Chiral Protein Supraparticles for Tumor Suppression and Synergistic Immunotherapy: An Enabling Strategy for Bioactive Supramolecular Chirality Construction.

Abstract

The design of bioactive supramolecular chirality is always hampered by the lack of feasible schemes to assigned specific biological activities. Herein, we developed a "mirror-image peptide grafting" method to graft the epitopes of bioactive d-peptide onto the miniprotein template to construct a self-assembled supraparticle.

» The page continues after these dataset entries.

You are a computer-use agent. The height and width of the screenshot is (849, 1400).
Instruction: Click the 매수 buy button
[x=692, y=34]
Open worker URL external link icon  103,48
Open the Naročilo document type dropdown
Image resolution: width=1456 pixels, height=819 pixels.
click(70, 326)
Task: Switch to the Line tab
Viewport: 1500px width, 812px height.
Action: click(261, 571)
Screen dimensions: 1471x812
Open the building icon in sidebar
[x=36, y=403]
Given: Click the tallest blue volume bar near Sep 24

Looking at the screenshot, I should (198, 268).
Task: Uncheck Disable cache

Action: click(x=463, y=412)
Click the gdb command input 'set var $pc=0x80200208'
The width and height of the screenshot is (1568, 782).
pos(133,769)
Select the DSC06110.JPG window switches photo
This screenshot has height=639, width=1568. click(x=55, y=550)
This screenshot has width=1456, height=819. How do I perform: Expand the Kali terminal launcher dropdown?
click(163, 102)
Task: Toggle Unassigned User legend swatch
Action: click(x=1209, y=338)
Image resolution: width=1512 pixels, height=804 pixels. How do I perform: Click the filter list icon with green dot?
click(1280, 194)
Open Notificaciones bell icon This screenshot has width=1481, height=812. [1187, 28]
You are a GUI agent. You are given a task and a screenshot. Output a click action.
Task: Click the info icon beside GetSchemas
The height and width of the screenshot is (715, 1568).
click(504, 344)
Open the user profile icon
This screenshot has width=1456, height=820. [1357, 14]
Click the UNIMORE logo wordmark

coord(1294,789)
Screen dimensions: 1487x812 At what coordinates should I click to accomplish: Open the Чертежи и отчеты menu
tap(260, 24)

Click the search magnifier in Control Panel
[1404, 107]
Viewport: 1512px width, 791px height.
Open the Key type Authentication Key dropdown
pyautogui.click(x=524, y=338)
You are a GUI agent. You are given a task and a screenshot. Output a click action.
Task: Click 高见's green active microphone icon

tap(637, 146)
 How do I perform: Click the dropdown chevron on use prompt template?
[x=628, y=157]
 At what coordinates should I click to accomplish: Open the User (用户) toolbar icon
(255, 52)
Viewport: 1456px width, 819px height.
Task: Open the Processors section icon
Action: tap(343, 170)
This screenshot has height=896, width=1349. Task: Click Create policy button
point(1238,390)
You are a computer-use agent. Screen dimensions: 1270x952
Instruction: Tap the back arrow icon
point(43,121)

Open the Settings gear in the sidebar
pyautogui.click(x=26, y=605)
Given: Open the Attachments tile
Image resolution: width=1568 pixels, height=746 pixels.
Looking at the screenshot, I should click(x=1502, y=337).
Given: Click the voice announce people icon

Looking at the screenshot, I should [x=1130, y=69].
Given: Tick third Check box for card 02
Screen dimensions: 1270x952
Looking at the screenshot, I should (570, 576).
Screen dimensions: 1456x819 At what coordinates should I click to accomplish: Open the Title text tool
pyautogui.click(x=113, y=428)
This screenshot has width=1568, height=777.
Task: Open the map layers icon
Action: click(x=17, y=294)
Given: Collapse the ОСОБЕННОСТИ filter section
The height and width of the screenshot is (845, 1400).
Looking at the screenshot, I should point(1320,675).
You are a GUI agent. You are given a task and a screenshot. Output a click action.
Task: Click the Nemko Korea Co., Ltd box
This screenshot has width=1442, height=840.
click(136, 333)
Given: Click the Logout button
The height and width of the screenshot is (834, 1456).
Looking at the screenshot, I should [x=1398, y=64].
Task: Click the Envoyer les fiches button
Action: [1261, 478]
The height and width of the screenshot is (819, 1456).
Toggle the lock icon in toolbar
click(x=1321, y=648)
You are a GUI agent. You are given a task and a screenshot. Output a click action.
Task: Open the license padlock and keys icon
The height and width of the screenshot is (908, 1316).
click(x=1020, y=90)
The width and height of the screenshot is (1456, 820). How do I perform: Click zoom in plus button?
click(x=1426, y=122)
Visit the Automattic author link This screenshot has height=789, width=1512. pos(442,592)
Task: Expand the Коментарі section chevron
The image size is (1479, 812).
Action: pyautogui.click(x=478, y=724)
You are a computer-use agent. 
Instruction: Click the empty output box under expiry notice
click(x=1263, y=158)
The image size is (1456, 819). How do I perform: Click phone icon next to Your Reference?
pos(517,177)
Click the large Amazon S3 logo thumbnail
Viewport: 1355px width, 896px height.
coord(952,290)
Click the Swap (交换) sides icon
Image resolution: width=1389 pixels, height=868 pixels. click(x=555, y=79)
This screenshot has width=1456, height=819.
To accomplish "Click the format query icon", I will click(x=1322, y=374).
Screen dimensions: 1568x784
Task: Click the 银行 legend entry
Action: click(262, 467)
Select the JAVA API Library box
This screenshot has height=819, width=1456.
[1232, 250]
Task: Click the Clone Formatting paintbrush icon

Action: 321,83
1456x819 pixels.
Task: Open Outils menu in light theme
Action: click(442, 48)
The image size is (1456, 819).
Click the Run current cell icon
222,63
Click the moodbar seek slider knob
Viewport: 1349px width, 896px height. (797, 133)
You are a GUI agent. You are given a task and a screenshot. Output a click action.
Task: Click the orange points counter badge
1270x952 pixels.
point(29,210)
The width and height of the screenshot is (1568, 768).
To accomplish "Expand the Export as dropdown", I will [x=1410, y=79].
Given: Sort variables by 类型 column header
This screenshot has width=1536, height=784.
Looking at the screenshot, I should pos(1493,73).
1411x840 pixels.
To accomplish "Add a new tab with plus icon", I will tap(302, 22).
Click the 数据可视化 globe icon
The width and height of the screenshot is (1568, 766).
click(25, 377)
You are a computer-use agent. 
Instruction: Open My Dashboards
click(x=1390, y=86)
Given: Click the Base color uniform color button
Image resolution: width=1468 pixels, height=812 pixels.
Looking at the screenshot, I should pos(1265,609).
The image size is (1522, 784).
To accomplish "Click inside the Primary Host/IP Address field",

Grafting DPMIβ, a 12-mer d-enantiomeric peptide functioned as the p53 agonist, onto Apamin, we successfully constructed a self-assembled d-enantiomeric miniprotein supermolecule nanoparticle, termed DMSN. This chiral supraparticle possesses a favorable pharmaceutical profile including the passive tumor targeting, cell membrane penetration, intracellular reductive responsiveness, and endosome escaping. DMSN showed in vitro and in vivo p53-dependent antiproliferative activity and augmented antitumor immunity elicited by anti-PD1 therapy. This enabling strategy will allow us to fabricate a class of peptide/protein-derived supramolecular chirality with predictable biological activities and will likely have a broad impact on the chiral nanotechnology at the service of prevention and treatment of human diseases.